# [Work instructions]
Every line below that includes the word "post" needs to be copied.

# [Records for this task]
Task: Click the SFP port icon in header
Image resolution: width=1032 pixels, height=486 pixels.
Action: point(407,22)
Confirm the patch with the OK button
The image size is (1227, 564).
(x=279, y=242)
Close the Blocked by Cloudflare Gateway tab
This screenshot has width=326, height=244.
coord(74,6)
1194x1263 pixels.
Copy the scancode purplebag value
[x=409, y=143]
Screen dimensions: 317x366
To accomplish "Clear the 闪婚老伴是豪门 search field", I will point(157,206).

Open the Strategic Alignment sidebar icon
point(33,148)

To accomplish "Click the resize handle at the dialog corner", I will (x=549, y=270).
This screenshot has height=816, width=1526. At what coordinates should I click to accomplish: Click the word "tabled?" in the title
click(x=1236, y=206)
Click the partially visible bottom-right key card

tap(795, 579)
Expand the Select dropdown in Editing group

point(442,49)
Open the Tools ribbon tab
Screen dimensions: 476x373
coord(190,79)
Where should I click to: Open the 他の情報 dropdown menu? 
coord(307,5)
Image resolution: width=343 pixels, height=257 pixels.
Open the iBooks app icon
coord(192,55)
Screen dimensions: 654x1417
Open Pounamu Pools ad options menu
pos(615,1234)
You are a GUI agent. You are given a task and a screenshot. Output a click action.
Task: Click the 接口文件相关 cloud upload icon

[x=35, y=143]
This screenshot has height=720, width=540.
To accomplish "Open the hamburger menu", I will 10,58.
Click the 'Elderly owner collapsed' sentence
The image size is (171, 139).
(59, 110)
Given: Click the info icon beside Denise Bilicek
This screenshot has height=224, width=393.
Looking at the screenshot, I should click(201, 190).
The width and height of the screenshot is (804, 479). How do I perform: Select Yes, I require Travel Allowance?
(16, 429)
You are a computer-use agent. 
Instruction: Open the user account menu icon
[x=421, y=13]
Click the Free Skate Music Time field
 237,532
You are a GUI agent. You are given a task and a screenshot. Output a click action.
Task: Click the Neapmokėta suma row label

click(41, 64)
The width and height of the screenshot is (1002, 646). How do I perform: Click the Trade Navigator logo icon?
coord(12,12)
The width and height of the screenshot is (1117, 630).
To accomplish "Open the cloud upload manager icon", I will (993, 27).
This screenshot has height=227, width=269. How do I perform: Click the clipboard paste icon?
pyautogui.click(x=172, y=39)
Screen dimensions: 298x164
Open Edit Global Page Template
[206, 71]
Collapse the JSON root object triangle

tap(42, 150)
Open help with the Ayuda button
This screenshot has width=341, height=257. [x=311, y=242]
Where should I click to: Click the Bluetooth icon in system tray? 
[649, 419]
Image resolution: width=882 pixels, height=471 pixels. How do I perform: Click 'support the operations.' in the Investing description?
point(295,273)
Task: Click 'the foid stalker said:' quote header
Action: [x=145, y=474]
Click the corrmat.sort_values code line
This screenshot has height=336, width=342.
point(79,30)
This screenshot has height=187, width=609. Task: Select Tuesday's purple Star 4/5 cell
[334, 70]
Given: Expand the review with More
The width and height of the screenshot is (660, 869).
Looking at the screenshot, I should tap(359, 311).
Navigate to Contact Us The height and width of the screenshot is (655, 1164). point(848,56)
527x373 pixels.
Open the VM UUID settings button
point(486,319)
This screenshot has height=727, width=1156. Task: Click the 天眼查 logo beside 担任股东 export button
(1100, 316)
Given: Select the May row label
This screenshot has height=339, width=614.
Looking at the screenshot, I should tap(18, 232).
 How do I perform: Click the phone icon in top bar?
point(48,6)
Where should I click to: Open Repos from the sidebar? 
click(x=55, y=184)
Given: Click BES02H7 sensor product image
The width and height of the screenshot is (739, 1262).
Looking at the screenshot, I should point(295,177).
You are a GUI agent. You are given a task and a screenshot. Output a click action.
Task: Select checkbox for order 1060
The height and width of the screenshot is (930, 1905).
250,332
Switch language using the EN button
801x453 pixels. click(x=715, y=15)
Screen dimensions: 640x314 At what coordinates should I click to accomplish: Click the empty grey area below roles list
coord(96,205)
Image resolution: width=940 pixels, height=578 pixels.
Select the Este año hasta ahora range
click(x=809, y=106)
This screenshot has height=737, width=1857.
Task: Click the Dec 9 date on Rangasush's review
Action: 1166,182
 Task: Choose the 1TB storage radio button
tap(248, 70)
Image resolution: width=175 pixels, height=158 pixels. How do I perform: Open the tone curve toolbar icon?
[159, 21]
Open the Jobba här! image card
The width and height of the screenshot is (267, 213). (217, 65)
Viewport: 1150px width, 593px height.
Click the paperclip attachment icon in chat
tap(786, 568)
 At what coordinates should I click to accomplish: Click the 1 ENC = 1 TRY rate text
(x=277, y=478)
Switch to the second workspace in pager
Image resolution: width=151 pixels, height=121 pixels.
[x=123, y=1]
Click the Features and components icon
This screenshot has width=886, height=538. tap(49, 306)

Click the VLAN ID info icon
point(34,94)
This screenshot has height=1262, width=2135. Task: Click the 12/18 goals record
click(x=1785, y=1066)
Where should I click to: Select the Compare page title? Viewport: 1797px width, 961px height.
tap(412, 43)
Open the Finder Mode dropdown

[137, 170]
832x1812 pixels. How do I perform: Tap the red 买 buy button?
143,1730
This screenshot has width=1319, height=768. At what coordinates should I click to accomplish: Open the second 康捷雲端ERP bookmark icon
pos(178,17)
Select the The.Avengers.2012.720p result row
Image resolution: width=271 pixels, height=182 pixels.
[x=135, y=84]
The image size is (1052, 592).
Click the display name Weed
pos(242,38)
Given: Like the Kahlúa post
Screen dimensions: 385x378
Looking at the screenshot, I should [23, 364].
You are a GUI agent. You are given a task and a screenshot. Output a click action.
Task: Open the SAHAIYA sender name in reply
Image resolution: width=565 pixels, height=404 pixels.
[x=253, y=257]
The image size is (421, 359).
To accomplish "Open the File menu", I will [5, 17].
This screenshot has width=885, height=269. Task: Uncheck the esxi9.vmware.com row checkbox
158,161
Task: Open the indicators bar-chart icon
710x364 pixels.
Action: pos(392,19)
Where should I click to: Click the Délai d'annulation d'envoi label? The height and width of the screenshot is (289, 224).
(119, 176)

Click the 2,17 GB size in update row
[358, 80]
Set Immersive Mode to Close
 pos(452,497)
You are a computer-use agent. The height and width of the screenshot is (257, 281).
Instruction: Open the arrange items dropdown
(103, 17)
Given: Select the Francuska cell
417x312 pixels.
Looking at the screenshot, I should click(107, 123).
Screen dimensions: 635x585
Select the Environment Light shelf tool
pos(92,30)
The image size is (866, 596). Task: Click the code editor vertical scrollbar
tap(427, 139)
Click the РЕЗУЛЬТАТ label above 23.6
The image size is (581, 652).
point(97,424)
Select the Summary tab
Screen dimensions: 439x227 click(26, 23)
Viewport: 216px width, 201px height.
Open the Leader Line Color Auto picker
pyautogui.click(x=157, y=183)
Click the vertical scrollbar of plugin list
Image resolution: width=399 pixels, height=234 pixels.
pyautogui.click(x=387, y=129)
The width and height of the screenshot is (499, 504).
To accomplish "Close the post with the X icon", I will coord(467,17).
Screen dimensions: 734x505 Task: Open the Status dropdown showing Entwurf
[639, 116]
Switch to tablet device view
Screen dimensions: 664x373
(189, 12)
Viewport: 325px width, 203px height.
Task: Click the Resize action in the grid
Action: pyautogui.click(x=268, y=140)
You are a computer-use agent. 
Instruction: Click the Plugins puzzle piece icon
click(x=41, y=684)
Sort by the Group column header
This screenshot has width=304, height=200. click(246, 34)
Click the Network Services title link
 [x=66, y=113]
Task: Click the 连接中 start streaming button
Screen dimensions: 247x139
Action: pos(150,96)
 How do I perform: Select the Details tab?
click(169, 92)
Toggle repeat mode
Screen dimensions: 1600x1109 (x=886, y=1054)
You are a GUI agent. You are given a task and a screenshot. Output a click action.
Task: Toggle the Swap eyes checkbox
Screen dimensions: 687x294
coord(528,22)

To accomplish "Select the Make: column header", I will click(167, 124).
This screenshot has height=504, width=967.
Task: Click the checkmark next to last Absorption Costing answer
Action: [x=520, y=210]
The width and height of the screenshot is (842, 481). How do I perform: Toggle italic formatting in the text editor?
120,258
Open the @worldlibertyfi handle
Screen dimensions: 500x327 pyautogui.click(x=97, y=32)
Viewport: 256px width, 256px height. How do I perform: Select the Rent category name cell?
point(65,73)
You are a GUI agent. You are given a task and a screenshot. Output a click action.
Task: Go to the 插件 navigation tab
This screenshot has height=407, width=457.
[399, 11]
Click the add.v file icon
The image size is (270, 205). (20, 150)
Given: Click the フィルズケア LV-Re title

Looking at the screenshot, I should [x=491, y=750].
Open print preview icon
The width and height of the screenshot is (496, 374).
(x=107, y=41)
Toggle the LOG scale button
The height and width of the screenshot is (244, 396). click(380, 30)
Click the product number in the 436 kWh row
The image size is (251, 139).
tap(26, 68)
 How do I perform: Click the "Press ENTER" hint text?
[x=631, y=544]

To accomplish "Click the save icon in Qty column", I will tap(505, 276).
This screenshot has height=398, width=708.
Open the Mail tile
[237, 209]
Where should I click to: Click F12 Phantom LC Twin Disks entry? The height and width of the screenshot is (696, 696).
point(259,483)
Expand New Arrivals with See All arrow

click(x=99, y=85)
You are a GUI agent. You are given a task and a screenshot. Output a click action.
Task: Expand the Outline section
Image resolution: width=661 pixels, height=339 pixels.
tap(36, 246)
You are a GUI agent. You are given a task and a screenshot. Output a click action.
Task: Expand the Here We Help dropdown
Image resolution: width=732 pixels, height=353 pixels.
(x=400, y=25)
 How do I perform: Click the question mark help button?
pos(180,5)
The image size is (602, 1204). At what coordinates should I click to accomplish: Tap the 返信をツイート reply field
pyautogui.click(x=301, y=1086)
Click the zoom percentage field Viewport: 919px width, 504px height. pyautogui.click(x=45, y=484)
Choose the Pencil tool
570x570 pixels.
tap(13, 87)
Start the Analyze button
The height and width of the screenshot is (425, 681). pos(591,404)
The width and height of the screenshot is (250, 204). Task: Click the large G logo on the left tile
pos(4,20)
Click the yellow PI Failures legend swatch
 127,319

# [Result for this task]
Given: Like the Kahlúa post
To accomplish "Close the post with the X icon", I will coord(467,17).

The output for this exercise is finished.